» **Input material**
# # # #

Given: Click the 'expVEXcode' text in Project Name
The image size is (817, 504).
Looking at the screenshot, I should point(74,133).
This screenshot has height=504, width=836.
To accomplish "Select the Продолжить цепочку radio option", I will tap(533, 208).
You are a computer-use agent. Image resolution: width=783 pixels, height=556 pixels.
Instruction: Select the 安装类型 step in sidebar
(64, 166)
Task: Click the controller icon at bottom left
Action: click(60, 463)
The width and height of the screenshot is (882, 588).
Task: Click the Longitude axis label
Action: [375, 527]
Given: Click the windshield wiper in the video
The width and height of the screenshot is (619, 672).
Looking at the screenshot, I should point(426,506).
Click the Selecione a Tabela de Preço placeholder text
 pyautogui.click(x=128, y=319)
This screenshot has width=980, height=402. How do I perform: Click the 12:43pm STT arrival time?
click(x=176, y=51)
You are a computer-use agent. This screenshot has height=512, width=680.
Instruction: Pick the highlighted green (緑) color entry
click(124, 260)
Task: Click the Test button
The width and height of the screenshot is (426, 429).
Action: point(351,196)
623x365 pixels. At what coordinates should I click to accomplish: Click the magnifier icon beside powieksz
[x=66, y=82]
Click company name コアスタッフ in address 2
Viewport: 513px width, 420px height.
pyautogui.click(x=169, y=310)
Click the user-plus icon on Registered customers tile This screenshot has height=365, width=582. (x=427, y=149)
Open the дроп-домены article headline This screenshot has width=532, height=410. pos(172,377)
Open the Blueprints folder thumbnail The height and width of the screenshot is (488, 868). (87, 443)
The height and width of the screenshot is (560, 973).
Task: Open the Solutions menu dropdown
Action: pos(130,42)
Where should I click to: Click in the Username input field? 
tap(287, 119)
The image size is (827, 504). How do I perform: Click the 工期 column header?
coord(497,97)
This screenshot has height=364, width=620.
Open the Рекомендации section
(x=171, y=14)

# # # #

Check each line above for "agent" and return the ones that have it.

You are a computer-use agent. Image resolution: width=783 pixels, height=556 pixels.
You are a computer-use agent. This screenshot has height=512, width=680.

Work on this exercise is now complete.